Fonterra's group director supplier and external relations Kelvin Wickham said the New Zealand-based, farmer-owned co-operative remained committed to the organics market, but growth in the market had significantly slowed since the global financial crisis.
The world's biggest dairy manufacturer, best known for its Anchor brand of products, would meet with its organic farmers this week to discuss a plan bring the business into a break-even situation, he said.
The plan included halving the number of organic suppliers in the North Island and concentrating them in the Waikato and Bay of Plenty regions, and reducing the amount of organic product processed at two of Fonterra's three certified organic sites.
Wickham said the organic product range would focus on cheese, which provided the best returns, and on emerging Asian and Australian organics markets, where the returns and growth potential were stronger.
He said the reforms would bring "efficiencies of scale in processing the milk."
"We understand the big commitment many of our farmers have made to the organics programme and that this transition will not be an easy one to make.
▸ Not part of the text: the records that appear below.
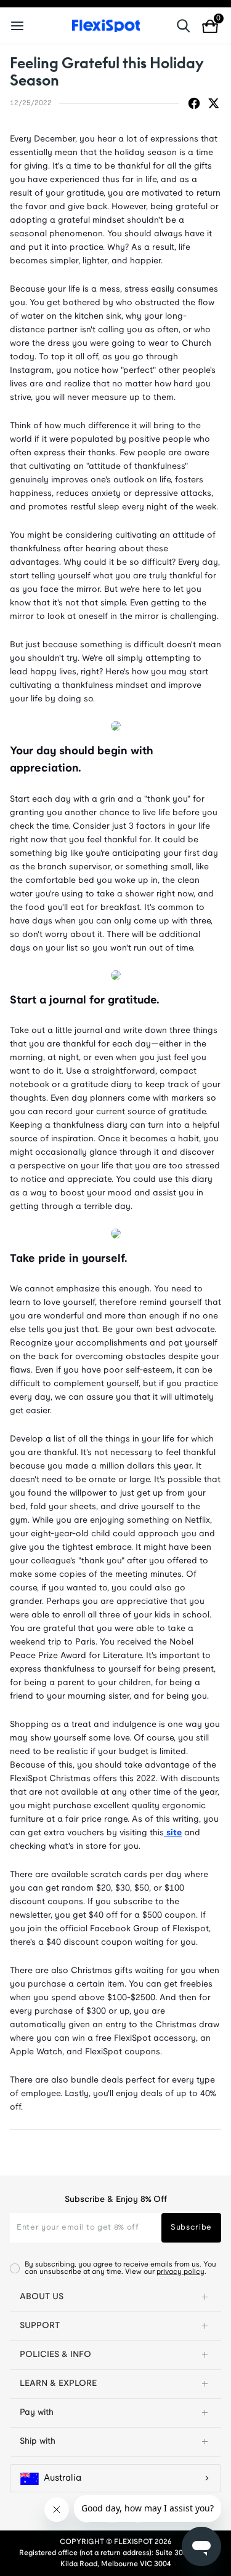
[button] (115, 2297)
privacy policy (180, 2271)
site (173, 1833)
The decision to reduce our organics operation was not taken lightly but we need to get the business back into a break-even situation," he said.
The organics market had been hit hard by the global financial crisis and market indications showed it would not recover to previous levels.
"All categories felt the effects, but particularly the category in which we sell packaged dairy foods where prices and volumes are still below 2008 levels," he said.
"Research shows people are now less willing to pay the premium for organic products. In addition, consumers are gaining more confidence that everyday products are being produced more sustainably and are more acceptable so they no longer see the need to pay the premium for most organic products."
Wickham said Fonterra's organics business would continue to make losses with it current structure.
"In order to stay in organics, we have to recognise that the global market for organics has changed."
However, the opposition Green Party feared Fonterra's move would cripple New Zealand's organic dairy industry and undermine the country's clean and green reputation.
"Organic dairy is the future of dairy in New Zealand and Fonterra are actively putting off this transition," said Green Party agriculture spokesperson Kevin Hague.
"It will also raise the price and limit availability for consumers who want organic dairy products.
"Organics give New Zealand dairy a competitive advantage for value-added products. Fonterra should be supporting farmers who have, and who wish to, convert to organic farming."
Hague said that given the poor state of New Zealand's waterways, conversion to organic farming was an easy way to cut nitrate pollution.